◆ What to work on ◆
The answer is to be the data below, written out in full and exactly.

◆ Records ◆
%%
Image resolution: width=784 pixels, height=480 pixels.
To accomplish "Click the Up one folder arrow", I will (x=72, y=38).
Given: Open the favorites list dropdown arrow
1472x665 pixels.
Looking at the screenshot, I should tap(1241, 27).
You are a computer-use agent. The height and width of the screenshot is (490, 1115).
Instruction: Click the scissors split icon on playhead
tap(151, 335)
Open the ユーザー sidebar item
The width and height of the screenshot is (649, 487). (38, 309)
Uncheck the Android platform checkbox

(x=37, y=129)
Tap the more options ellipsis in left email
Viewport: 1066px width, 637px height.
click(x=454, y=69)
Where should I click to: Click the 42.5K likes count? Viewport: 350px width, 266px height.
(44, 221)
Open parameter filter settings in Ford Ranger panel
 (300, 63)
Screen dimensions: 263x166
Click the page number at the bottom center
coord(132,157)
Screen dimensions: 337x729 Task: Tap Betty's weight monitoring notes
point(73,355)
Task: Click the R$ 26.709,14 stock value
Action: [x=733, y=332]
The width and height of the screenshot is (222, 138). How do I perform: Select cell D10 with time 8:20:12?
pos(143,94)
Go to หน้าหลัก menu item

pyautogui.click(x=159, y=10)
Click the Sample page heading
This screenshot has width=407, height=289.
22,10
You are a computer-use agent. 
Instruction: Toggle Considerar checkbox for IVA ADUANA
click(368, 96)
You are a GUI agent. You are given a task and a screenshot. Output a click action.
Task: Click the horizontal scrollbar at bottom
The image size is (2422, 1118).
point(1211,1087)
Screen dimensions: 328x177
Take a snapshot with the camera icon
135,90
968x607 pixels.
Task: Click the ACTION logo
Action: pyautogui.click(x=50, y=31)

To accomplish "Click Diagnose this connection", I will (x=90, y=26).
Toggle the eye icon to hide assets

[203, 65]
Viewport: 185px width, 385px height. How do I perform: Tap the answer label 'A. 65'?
%%
◆ Exercise result ◆
Image resolution: width=784 pixels, height=480 pixels.
To accomplish "Click the Up one folder arrow", I will (x=72, y=38).
Given: Open the favorites list dropdown arrow
1472x665 pixels.
Looking at the screenshot, I should tap(1241, 27).
You are a computer-use agent. The height and width of the screenshot is (490, 1115).
Instruction: Click the scissors split icon on playhead
tap(151, 335)
Open the ユーザー sidebar item
The width and height of the screenshot is (649, 487). (38, 309)
Uncheck the Android platform checkbox

(x=37, y=129)
Tap the more options ellipsis in left email
Viewport: 1066px width, 637px height.
click(x=454, y=69)
Where should I click to: Click the 42.5K likes count? Viewport: 350px width, 266px height.
(44, 221)
Open parameter filter settings in Ford Ranger panel
 (300, 63)
Screen dimensions: 263x166
Click the page number at the bottom center
coord(132,157)
Screen dimensions: 337x729 Task: Tap Betty's weight monitoring notes
point(73,355)
Task: Click the R$ 26.709,14 stock value
Action: [x=733, y=332]
The width and height of the screenshot is (222, 138). How do I perform: Select cell D10 with time 8:20:12?
pos(143,94)
Go to หน้าหลัก menu item

pyautogui.click(x=159, y=10)
Click the Sample page heading
This screenshot has width=407, height=289.
22,10
You are a computer-use agent. 
Instruction: Toggle Considerar checkbox for IVA ADUANA
click(368, 96)
You are a GUI agent. You are given a task and a screenshot. Output a click action.
Task: Click the horizontal scrollbar at bottom
The image size is (2422, 1118).
point(1211,1087)
Screen dimensions: 328x177
Take a snapshot with the camera icon
135,90
968x607 pixels.
Task: Click the ACTION logo
Action: pyautogui.click(x=50, y=31)

To accomplish "Click Diagnose this connection", I will (x=90, y=26).
Toggle the eye icon to hide assets

[203, 65]
Viewport: 185px width, 385px height. How do I perform: Tap the answer label 'A. 65'?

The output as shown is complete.